═══ Passage to read ═══

You see it in people’s lives, in protests, in anger but you’re also seeing it in markets. There has never been a market like this. People are throwing away their hard-earned savings on idiotic gambles on bankrupt companies.
But it’s not just the stupidest of the stupid. The uncertainty in the world is extreme and there’s no reflection of that in risk assets. The transition from fear to greed to euphoria is nonsense.
There are psychologists who will tell you that rationality is mostly an illusion. Much of our real decision-making is based on feelings.
“We can explain 90 percent of the change in voting intention by people’s emotional response alone,” said Dan Goldstein, a co-founder of Copypop. “It turns out there is only one thing that explains people’s vote switching: how the advertising made them feel.”
Why should voting with your money be any different?
I believe we’re seeing that now.

═══

In the passage on markets and emotion, what does Dan Goldstein say is the only thing that explains people's vote switching? The data comes from a separate, unrelated source.

═══ Available data ═══

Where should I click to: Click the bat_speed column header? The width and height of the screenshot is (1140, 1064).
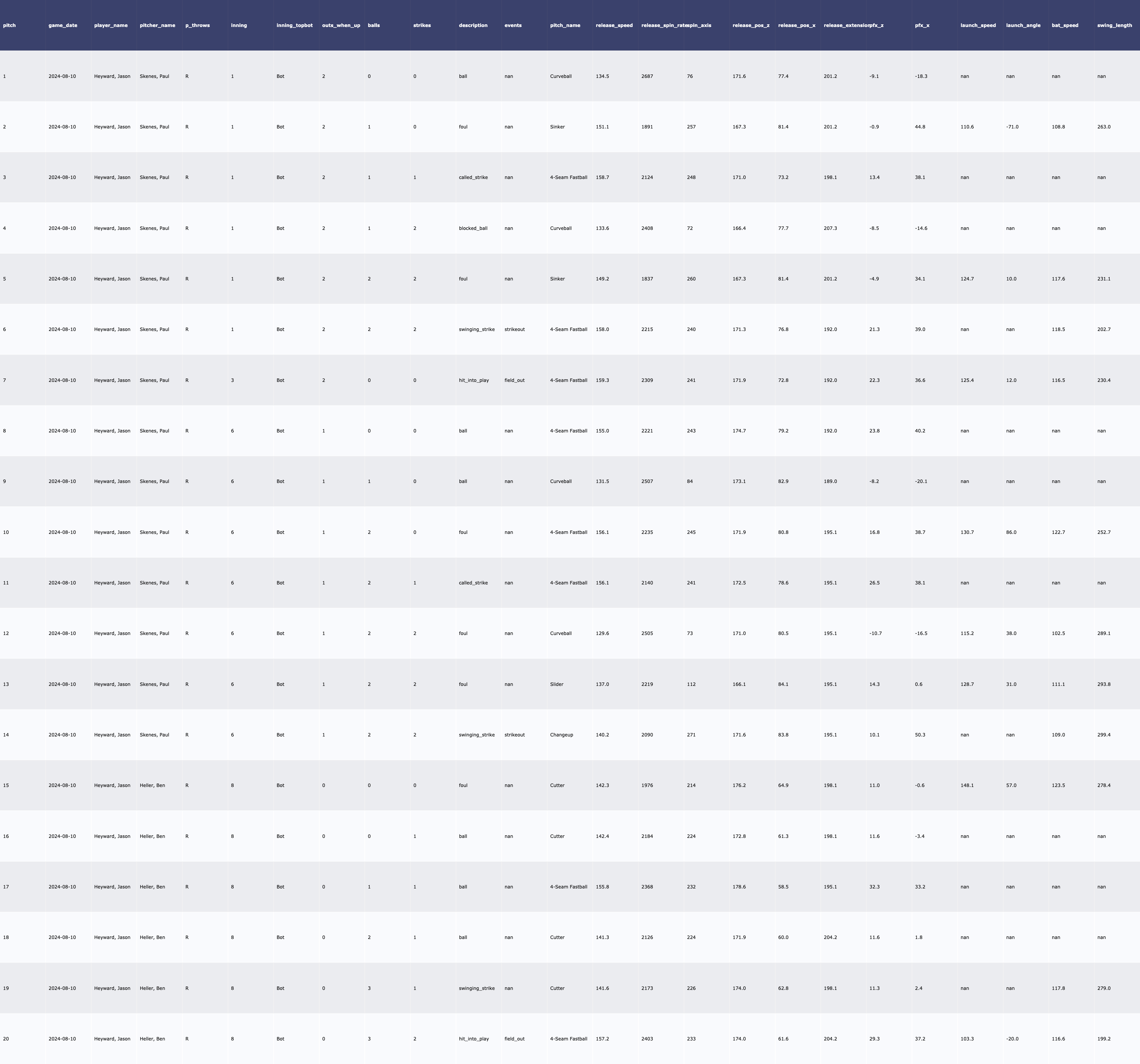tap(1065, 25)
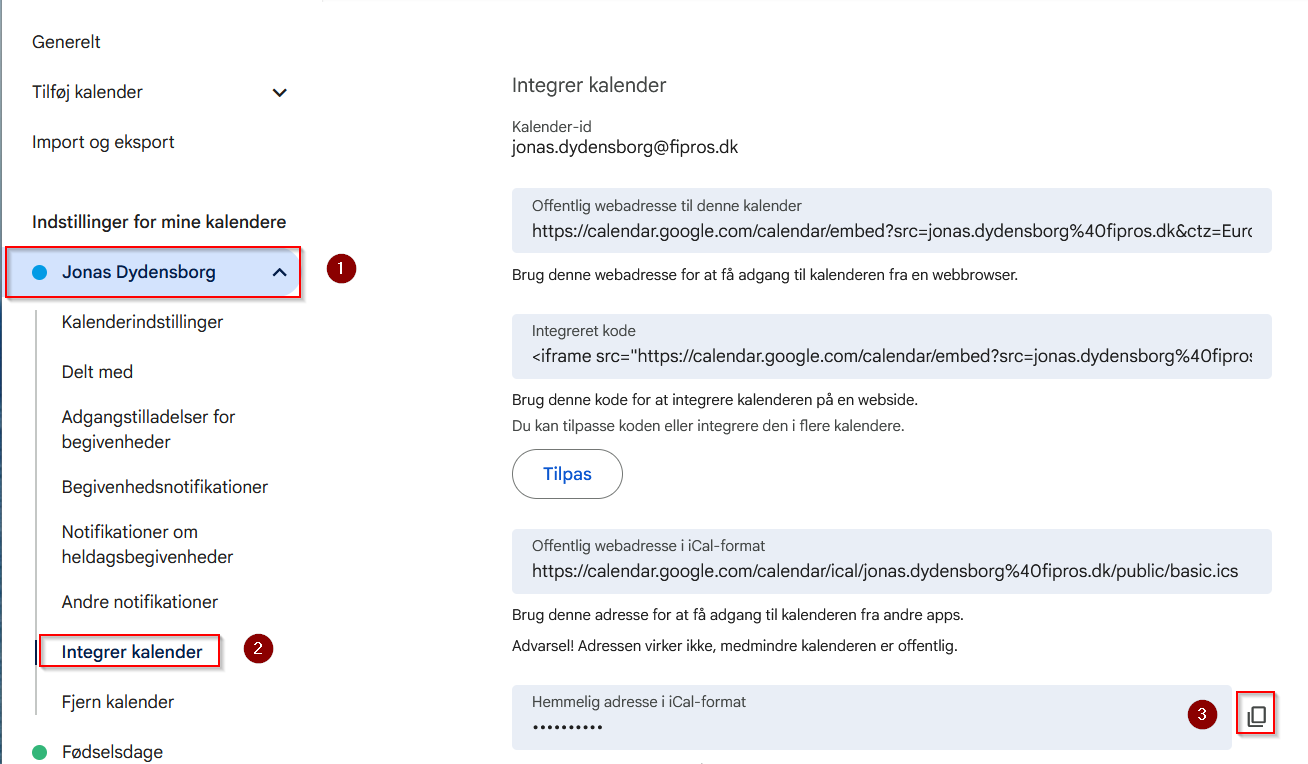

═══

#### [The completed task]
How the advertising made them feel.